Once you’re armed with your menu, then you make your grocery list accordingly (or perhaps you make your menu around what needs to be used up…I do that a lot too).  The next step happens when you get BACK from the grocery.

Meal Prep

You’re going to take half an hour while you’re putting groceries away to shave off time for all your other meal prep efforts.  Package any bulk items into smaller portions per serving.  Pre-wash, chop, and bag or box any veggies.  If you take the time to do this as you’re putting things away, it will save you fifteen to twenty minutes of time when you’re actually cooking dinner.

Between the two, you’ve just saved yourself half an hour of meal prep every day of the week just by making a 30-45 minute time investment ONE DAY a week.

Additional time can be saved by planning your menus such that you can make more of something one day and re-invent it the next.  Like cooking twice the rice you need one night and saving the leftovers for fried rice later in the week.  Or grilling twice the chicken you need and incorporating half into a salad another night.  And if you gear yourself toward things like crock pot meals (I have oodles at Pots and Plots), you save even more time because you toss everything in, and it’s done when you get home from work.

The key is PLANNING.  Have a goal and an object in mind and you save yourself all kinds of time by not having to dither.

5 thoughts on “Efficiency 101: Menu Planning and Meal Prep

  1. Great post!! I just created my menu for the week as I went through the grocery ad and coupons. I’ll be checking out your pots and plots!! I’m also a big fan of prepping meals in bulk and freezing them in family meal portions, huge time saver and money saver (if you buy the bulk when things are on sale)

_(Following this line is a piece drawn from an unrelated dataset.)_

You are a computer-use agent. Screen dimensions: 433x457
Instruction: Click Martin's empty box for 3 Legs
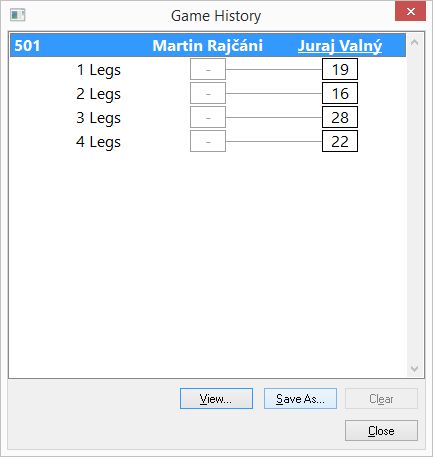208,117
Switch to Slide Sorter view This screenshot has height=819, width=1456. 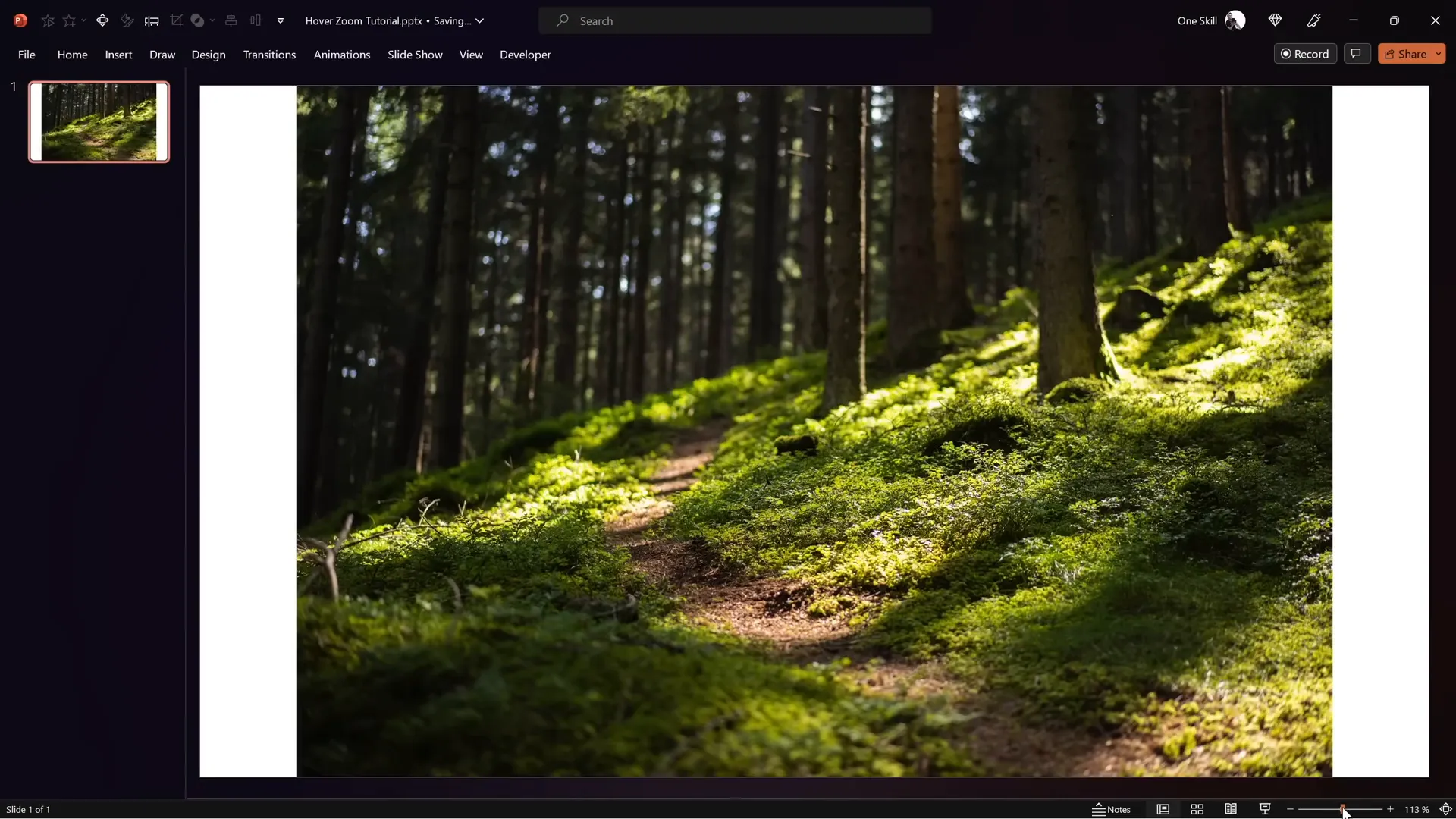1197,809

  2. I’m not great about the veggie part of your post but I’m right there with you on the rest! Matter of fact this post reminds me that I’ve been wanting to create a crock-pot section on my recipe list 🙂

    I also create meal plans around what’s on sale because my planning day is on Thursday I’ve usually received all the fliers. (Wednesday is my coupon day where I clip, print, load the store card with the electronic coupons, and organize so that when the fliers come in I can take the best advantage of sales.) I also have a dedicated leftover night and if by some miracle we don’t have any it becomes breakfast for dinner night 🙂

    Another great post Kait!

  3. I’m one of those that process that age old question for a few hours before I actually cook it. Sometimes I don’t even know what I’m fixing until I open the fridge. Every so often we will plan ahead and even prepare the dinners on Sunday to cook during the week. This seems to work well for us, and the extra refrigerator we have in the basement comes in very handy.